**DO THIS**
Return each row below that contains the string "Policy", treating uppercase and lowercase letters as different.

Records in a dataset:
━━━━━━━━━━

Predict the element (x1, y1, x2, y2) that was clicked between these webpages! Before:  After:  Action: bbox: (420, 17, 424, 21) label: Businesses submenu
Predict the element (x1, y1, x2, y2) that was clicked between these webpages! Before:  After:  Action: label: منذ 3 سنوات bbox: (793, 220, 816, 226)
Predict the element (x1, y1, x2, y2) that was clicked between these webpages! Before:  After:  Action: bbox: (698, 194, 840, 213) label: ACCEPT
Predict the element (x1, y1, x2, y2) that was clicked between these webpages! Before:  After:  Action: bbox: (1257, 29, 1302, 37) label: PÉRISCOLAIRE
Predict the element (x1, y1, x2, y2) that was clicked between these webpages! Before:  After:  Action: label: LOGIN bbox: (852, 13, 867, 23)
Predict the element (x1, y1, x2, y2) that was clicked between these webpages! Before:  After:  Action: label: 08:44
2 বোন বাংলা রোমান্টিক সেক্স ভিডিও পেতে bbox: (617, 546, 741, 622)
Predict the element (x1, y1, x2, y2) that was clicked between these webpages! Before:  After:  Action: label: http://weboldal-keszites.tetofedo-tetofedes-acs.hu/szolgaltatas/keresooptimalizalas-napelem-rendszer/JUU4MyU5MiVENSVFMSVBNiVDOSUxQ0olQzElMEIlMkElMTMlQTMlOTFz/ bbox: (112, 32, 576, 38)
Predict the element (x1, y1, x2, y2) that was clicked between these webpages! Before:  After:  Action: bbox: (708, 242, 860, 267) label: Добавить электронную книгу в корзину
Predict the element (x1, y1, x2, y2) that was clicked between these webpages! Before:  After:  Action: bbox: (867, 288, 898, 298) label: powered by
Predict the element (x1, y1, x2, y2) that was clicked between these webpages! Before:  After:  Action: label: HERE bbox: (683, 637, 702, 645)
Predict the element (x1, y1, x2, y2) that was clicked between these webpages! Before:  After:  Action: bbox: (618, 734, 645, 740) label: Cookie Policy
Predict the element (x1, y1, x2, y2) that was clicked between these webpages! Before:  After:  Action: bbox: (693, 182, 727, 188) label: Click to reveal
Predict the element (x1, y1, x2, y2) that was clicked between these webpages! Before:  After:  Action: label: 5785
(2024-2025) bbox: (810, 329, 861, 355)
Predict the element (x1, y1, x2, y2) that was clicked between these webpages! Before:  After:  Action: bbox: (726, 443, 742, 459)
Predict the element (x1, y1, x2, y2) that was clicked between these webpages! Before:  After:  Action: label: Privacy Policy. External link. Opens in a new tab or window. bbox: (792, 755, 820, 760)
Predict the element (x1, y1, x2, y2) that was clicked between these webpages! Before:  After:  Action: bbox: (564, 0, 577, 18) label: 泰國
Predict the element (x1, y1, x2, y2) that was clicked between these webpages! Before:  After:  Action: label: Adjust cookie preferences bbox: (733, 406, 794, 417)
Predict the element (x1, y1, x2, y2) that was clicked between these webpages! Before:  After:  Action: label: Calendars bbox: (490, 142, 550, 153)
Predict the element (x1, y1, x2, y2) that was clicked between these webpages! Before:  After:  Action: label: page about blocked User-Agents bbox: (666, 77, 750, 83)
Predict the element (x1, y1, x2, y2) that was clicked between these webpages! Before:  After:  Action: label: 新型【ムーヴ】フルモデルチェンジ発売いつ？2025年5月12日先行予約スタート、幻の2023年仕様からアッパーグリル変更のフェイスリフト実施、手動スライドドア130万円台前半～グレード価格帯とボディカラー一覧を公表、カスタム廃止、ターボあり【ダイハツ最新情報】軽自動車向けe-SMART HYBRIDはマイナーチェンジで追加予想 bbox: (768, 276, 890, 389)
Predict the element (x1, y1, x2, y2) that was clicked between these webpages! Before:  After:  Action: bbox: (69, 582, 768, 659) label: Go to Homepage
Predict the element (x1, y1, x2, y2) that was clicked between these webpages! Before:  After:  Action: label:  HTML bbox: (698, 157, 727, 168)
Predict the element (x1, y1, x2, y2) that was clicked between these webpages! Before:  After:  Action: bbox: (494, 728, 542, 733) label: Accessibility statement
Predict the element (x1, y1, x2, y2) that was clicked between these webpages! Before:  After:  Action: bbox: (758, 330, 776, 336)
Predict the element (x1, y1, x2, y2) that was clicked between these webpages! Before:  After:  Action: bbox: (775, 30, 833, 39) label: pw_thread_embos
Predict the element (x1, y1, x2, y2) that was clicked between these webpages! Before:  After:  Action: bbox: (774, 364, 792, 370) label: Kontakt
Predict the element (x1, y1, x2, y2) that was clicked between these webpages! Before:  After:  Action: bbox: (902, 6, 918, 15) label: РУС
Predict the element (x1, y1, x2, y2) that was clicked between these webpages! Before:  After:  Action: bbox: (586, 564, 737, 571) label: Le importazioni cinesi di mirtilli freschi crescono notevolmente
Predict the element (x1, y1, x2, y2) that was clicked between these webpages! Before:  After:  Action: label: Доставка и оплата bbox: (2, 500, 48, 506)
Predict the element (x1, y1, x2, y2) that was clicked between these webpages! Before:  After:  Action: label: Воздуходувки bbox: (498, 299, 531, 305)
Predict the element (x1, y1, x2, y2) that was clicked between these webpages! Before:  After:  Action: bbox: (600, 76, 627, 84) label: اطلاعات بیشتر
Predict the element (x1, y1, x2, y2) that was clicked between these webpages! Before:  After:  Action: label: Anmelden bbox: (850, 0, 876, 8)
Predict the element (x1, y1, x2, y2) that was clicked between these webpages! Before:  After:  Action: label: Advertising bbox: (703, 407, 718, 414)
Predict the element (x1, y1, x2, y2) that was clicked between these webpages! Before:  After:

━━━━━━━━━━

**EXPECTED OUTPUT**
Predict the element (x1, y1, x2, y2) that was clicked between these webpages! Before:  After:  Action: bbox: (618, 734, 645, 740) label: Cookie Policy
Predict the element (x1, y1, x2, y2) that was clicked between these webpages! Before:  After:  Action: label: Privacy Policy. External link. Opens in a new tab or window. bbox: (792, 755, 820, 760)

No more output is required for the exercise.